### TASK INSTRUCTIONS
Find "Instruction: Collapse the bigdata folder" in the material, then return exactly the line containing it and all lines after it to the end, leaving out pictures.

### SUPPLIED RECORDS
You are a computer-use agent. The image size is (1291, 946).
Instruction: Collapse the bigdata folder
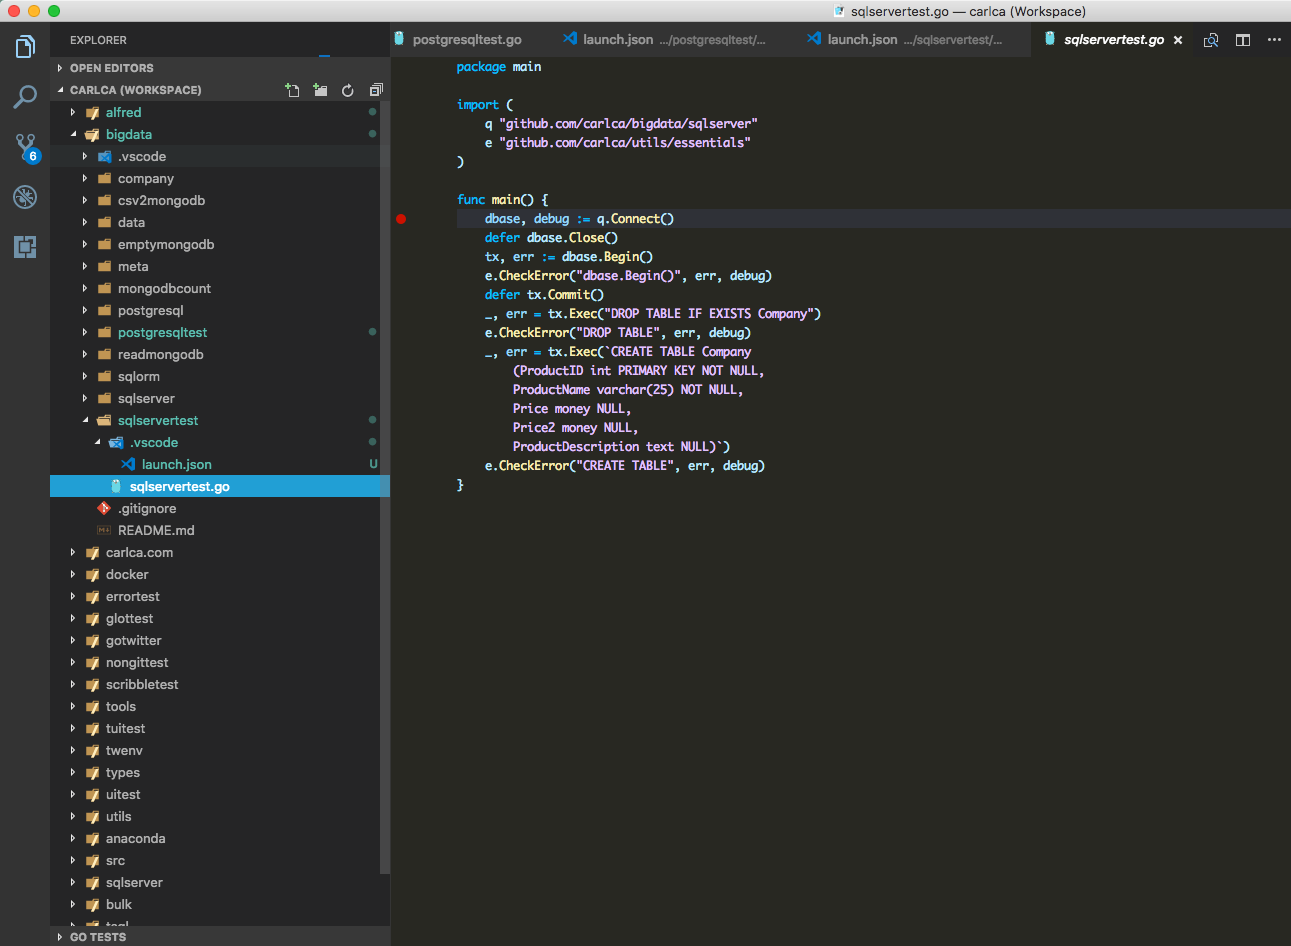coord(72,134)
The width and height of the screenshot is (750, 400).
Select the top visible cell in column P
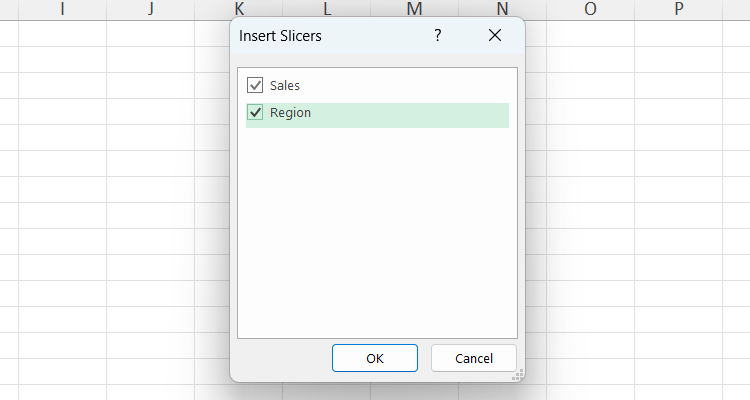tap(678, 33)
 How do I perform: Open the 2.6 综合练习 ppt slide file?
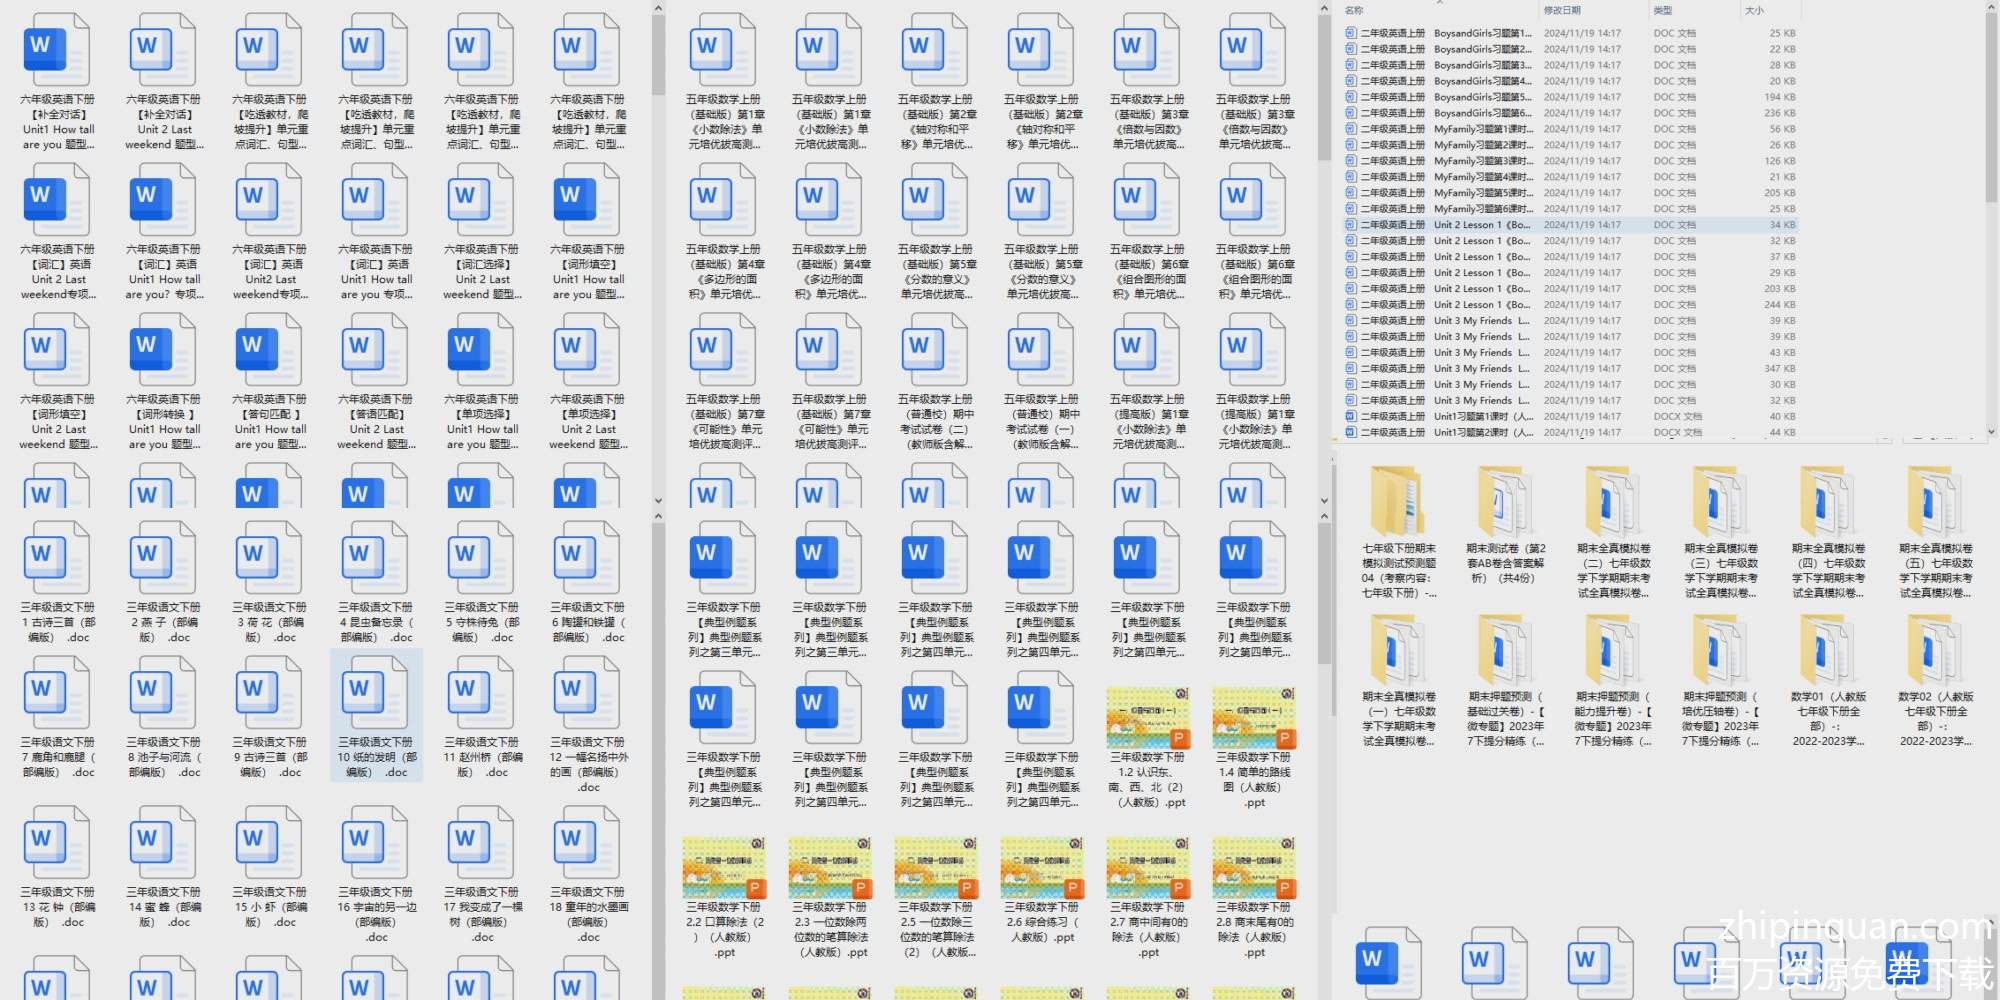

### SOLUTION TO THIS TASK
Instruction: Collapse the bigdata folder
coord(72,134)
The width and height of the screenshot is (750, 400).
Select the top visible cell in column P
tap(678, 33)
 How do I perform: Open the 2.6 综合练习 ppt slide file?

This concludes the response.